◆ **Exercise instructions**
Quote the entries below word for word, every line of each.

----- Extracted records -----

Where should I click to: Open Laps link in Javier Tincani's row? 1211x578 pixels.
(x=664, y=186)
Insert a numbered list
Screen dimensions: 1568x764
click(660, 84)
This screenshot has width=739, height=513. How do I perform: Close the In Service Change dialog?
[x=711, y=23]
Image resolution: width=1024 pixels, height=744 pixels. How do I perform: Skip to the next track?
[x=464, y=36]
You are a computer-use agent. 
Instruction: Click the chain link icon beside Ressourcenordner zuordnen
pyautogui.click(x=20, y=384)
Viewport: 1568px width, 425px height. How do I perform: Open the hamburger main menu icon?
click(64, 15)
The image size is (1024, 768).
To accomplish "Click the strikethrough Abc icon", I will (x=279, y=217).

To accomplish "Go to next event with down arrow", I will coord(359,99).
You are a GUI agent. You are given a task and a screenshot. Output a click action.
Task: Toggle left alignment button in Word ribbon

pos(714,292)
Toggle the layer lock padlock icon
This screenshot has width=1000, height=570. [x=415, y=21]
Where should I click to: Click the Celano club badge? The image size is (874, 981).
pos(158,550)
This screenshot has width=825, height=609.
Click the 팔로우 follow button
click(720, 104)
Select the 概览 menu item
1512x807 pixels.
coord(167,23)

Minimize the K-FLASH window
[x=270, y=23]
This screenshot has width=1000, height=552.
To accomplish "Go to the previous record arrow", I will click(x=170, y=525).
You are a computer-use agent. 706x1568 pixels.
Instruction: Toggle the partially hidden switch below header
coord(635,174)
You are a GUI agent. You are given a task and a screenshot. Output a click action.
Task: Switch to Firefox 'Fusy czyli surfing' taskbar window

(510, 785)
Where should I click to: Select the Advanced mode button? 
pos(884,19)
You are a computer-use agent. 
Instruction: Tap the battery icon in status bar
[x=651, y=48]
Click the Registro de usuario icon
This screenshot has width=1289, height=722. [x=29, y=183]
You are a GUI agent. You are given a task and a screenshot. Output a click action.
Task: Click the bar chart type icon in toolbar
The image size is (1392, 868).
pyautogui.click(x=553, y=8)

-----

◆ **Exercise output**
Where should I click to: Open Laps link in Javier Tincani's row? 1211x578 pixels.
(x=664, y=186)
Insert a numbered list
Screen dimensions: 1568x764
click(660, 84)
This screenshot has width=739, height=513. How do I perform: Close the In Service Change dialog?
[x=711, y=23]
Image resolution: width=1024 pixels, height=744 pixels. How do I perform: Skip to the next track?
[x=464, y=36]
You are a computer-use agent. 
Instruction: Click the chain link icon beside Ressourcenordner zuordnen
pyautogui.click(x=20, y=384)
Viewport: 1568px width, 425px height. How do I perform: Open the hamburger main menu icon?
click(64, 15)
The image size is (1024, 768).
To accomplish "Click the strikethrough Abc icon", I will (x=279, y=217).

To accomplish "Go to next event with down arrow", I will coord(359,99).
You are a GUI agent. You are given a task and a screenshot. Output a click action.
Task: Toggle left alignment button in Word ribbon

pos(714,292)
Toggle the layer lock padlock icon
This screenshot has width=1000, height=570. [x=415, y=21]
Where should I click to: Click the Celano club badge? The image size is (874, 981).
pos(158,550)
This screenshot has width=825, height=609.
Click the 팔로우 follow button
click(720, 104)
Select the 概览 menu item
1512x807 pixels.
coord(167,23)

Minimize the K-FLASH window
[x=270, y=23]
This screenshot has width=1000, height=552.
To accomplish "Go to the previous record arrow", I will click(x=170, y=525).
You are a computer-use agent. 706x1568 pixels.
Instruction: Toggle the partially hidden switch below header
coord(635,174)
You are a GUI agent. You are given a task and a screenshot. Output a click action.
Task: Switch to Firefox 'Fusy czyli surfing' taskbar window

(510, 785)
Where should I click to: Select the Advanced mode button? 
pos(884,19)
You are a computer-use agent. 
Instruction: Tap the battery icon in status bar
[x=651, y=48]
Click the Registro de usuario icon
This screenshot has width=1289, height=722. [x=29, y=183]
You are a GUI agent. You are given a task and a screenshot. Output a click action.
Task: Click the bar chart type icon in toolbar
The image size is (1392, 868).
pyautogui.click(x=553, y=8)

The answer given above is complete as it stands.